各プロファイルについて、署名付きの固有のURLをコピー/ペーストして、次のようにMCPClient
に入力できます:
const mcp = new MCPClient({
servers: {
marketing: {
url: new URL(process.env.MCP_RUN_SSE_URL!),
},
},
});
重要:mcp.run の各SSE URLには、パスワードのように扱うべき固有の署名が含まれています。SSE URLを環境変数として読み込み、アプリケーションコードの外部で管理するのがベストです。
MCP_RUN_SSE_URL=https://www.mcp.run/api/mcp/sse?nonce=...
Composio.dev レジストリ
Composio.dev は、Mastraと簡単に統合できるSSEベースのMCPサーバー のレジストリを提供しています。Cursor用に生成されるSSE URLはMastraと互換性があり、設定で直接使用できます:
const mcp = new MCPClient({
servers: {
googleSheets: {
url: new URL("https://mcp.composio.dev/googlesheets/[private-url-path]"),
},
gmail: {
url: new URL("https://mcp.composio.dev/gmail/[private-url-path]"),
},
},
});
Composio提供のツールを使用する場合、エージェントとの会話を通じて直接サービス(Google SheetsやGmailなど)で認証できます。ツールには認証機能が含まれており、チャット中にプロセスをガイドします。

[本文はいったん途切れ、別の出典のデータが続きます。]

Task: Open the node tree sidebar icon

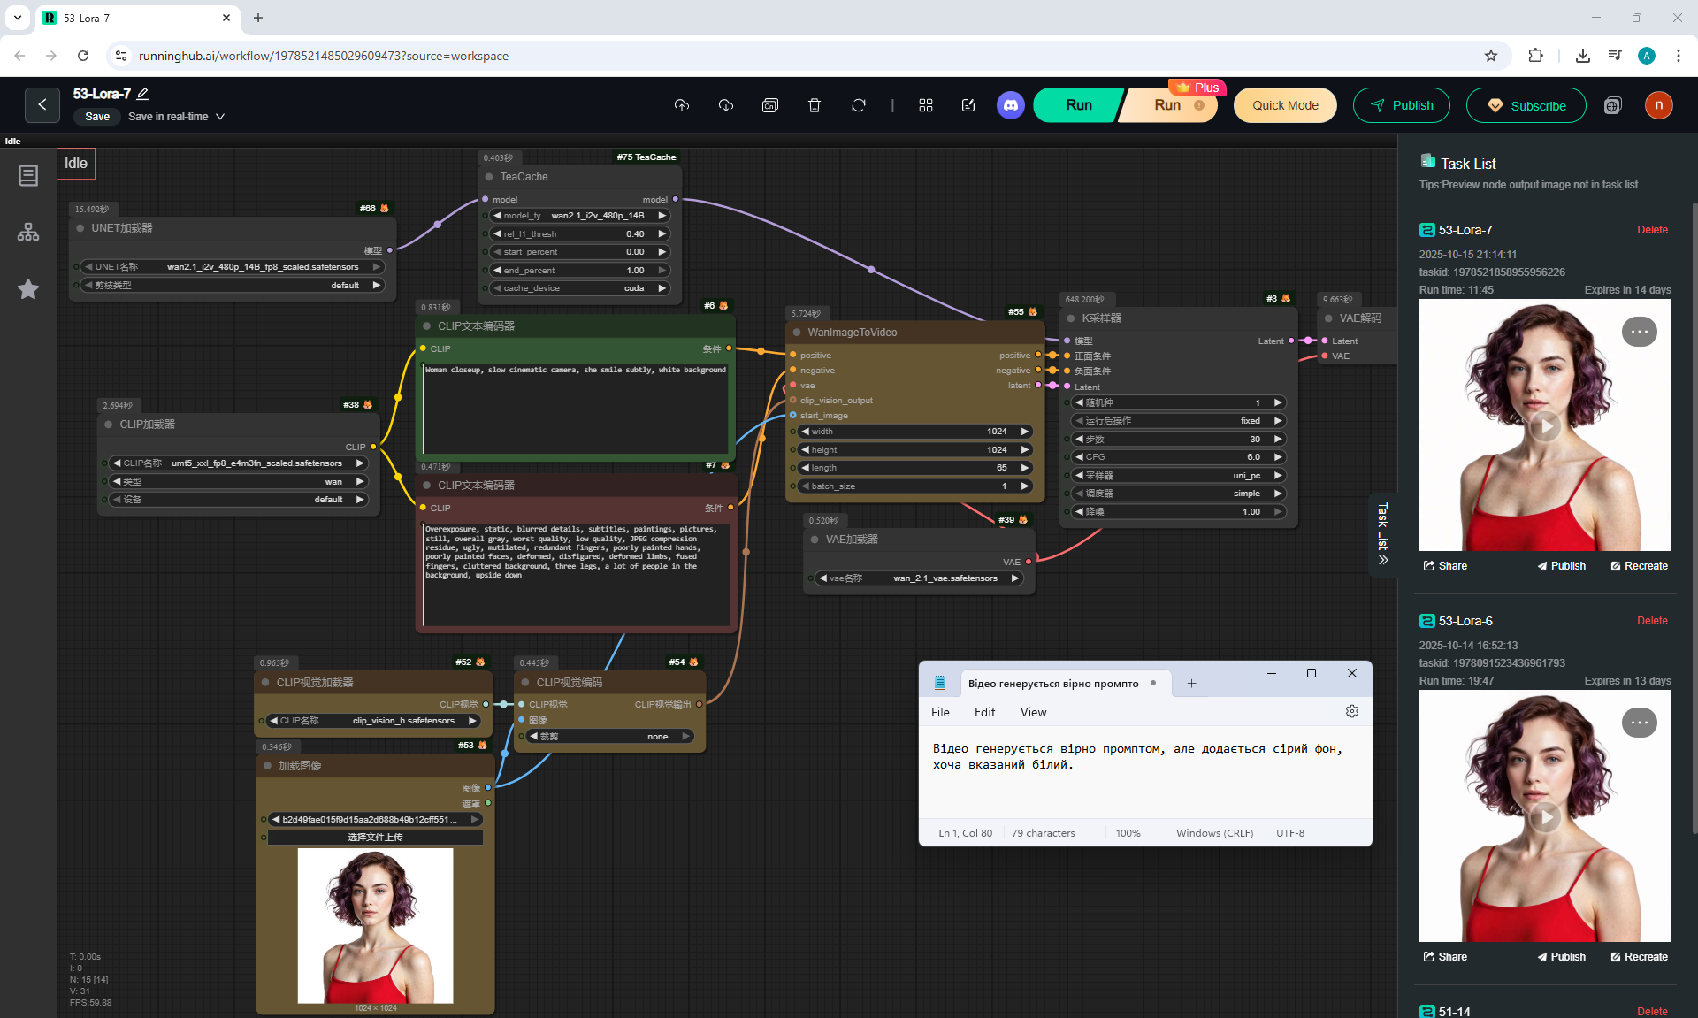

注意:Composio.devの統合は、SSE URLがあなたのアカウントに紐づけられており、複数のユーザーには使用できないため、個人的な自動化などの単一ユーザーシナリオに最適です。各URLは単一アカウントの認証コンテキストを表します。
Smithery.ai レジストリ
Smithery.ai はMastraで簡単に使用できるMCPサーバーのレジストリを提供しています:
// Unix/Mac
const mcp = new MCPClient({
servers: {
sequentialThinking: {
command: "npx",
args: [
"-y",
"@smithery/cli@latest",
"run",
"@smithery-ai/server-sequential-thinking",
"--config",
"{}",
],
},
},
});
// Windows
const mcp = new MCPClient({
servers: {
sequentialThinking: {
command: "cmd",
args: [
"/c",
"npx",
"-y",
"@smithery/cli@latest",
"run",
"@smithery-ai/server-sequential-thinking",
"--config",
"{}",
],
},
},
});
この例は、Smitheryドキュメントのクロード統合例から適応されています。
MCPサーバーでツールを除外する
MCPサーバーからのツールは、await mcp.getTools()
またはawait mcp.getToolsets()
を呼び出すと、プレーンなJavaScriptオブジェクトとして返されます。これにより、エージェントに渡す前にツールを簡単にフィルタリングしたり除外したりすることができます。
ツール除外の例
MCPサーバーが3つのツール(weather
、stockPrice
、news
)を公開しているが、エージェントからnews
ツールを除外したい場合を考えてみましょう。ツールオブジェクトをフィルタリングすることでこれを実現できます:
import { MCPClient } from "@mastra/mcp";
import { Agent } from "@mastra/core/agent";
import { openai } from "@ai-sdk/openai";
const mcp = new MCPClient({
servers: {
myServer: {
command: "npx",
args: ["tsx", "my-mcp-server.ts"],
},
},
});
// MCPサーバーからすべてのツールを取得
const allTools = await mcp.getTools();
// 'news'ツールを除外(ツール名は'serverName_toolName'の形式で名前空間が設定されています)
const filteredTools = Object.fromEntries(
Object.entries(allTools).filter(([toolName]) => toolName !== "myServer_news")
);
// フィルタリングされたツールのみをエージェントに渡す
const agent = new Agent({
name: "Selective Agent",
instructions: "You can access only selected tools.",
model: openai("gpt-4"),
tools: filteredTools,
});
.filter()
関数内で任意のロジックを使用して、名前、タイプ、またはその他のプロパティによってツールを除外できます。このアプローチは、リクエストごとにツールセットを動的にフィルタリングしたい場合のgetToolsets()
でも同様に機能します。
もう一つのアプローチは、使用したいツールを分割代入するか、使用したくないツールを除外することです。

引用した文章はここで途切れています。